▶ _Given entries_:
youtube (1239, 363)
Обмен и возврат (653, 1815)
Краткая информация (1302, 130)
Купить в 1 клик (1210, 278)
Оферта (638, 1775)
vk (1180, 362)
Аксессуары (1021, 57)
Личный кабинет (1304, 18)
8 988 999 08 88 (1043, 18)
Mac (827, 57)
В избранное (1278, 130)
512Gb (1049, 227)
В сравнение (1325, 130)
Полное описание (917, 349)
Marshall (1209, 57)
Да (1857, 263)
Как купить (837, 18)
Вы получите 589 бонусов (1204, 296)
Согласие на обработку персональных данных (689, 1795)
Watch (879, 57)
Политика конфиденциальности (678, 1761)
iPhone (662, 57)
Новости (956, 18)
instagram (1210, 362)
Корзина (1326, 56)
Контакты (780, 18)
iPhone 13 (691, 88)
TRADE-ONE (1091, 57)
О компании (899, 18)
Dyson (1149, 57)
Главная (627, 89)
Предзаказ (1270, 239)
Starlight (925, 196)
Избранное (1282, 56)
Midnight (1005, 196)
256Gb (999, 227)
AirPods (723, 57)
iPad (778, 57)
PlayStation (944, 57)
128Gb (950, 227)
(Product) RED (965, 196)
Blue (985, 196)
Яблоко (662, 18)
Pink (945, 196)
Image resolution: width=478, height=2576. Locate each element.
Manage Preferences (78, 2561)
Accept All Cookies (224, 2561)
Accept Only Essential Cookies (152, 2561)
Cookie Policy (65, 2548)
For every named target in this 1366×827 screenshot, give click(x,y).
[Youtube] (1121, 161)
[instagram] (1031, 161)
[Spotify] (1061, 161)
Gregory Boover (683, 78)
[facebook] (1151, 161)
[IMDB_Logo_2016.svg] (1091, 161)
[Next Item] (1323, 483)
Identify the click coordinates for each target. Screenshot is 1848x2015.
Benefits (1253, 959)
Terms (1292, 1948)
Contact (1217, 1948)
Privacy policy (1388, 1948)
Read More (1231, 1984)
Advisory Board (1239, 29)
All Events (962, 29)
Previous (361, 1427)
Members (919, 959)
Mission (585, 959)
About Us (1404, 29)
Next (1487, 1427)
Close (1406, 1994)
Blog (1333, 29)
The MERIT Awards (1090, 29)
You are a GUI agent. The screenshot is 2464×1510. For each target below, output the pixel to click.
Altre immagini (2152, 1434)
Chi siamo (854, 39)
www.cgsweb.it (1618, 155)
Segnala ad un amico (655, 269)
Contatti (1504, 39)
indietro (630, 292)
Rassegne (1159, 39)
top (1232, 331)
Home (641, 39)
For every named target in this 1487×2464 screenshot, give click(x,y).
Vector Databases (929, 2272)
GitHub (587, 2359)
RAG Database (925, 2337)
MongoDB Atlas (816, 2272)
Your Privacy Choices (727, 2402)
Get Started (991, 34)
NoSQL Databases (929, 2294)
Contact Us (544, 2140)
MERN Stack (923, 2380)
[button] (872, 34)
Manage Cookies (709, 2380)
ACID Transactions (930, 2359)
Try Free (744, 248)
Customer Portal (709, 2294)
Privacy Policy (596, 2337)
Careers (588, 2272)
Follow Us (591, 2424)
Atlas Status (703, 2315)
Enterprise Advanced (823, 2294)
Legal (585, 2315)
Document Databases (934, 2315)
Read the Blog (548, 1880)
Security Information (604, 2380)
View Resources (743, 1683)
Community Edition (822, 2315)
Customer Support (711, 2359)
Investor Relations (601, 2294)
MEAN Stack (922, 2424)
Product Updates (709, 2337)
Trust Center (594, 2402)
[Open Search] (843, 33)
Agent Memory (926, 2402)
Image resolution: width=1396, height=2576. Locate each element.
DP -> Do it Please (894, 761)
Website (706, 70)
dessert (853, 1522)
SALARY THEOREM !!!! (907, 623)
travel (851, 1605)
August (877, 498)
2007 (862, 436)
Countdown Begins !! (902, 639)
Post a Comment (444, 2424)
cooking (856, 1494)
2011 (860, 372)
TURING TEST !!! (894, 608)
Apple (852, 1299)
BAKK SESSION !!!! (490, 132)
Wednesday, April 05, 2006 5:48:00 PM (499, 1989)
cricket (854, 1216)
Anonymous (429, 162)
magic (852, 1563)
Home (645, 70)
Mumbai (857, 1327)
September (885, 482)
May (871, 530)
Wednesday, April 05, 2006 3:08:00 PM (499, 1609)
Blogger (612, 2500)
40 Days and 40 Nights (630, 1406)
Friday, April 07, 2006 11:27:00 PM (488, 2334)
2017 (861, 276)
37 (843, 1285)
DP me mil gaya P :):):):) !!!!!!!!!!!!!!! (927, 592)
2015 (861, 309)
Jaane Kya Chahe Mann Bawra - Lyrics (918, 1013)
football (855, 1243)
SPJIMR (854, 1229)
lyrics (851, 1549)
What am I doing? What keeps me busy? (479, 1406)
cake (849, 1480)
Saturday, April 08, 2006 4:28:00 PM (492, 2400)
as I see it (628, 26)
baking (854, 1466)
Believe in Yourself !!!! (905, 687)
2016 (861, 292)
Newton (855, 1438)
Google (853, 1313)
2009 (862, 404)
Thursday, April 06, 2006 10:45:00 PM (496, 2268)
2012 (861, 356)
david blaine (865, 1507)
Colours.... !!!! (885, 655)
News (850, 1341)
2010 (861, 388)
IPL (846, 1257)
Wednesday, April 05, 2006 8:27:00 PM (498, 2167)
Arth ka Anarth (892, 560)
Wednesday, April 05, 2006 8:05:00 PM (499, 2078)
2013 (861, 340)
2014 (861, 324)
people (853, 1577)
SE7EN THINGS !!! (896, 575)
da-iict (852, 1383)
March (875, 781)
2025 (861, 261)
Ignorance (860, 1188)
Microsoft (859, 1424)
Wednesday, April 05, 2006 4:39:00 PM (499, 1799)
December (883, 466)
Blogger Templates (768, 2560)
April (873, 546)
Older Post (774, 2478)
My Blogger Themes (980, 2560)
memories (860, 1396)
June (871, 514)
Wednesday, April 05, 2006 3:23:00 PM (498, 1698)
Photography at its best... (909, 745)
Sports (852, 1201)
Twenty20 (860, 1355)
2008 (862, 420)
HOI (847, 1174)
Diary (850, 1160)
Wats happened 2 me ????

▶ _Work to be completed_: Report the lines above that have the word "Databases" in them.

▶ _Written response_:
Vector Databases (929, 2272)
NoSQL Databases (929, 2294)
Document Databases (934, 2315)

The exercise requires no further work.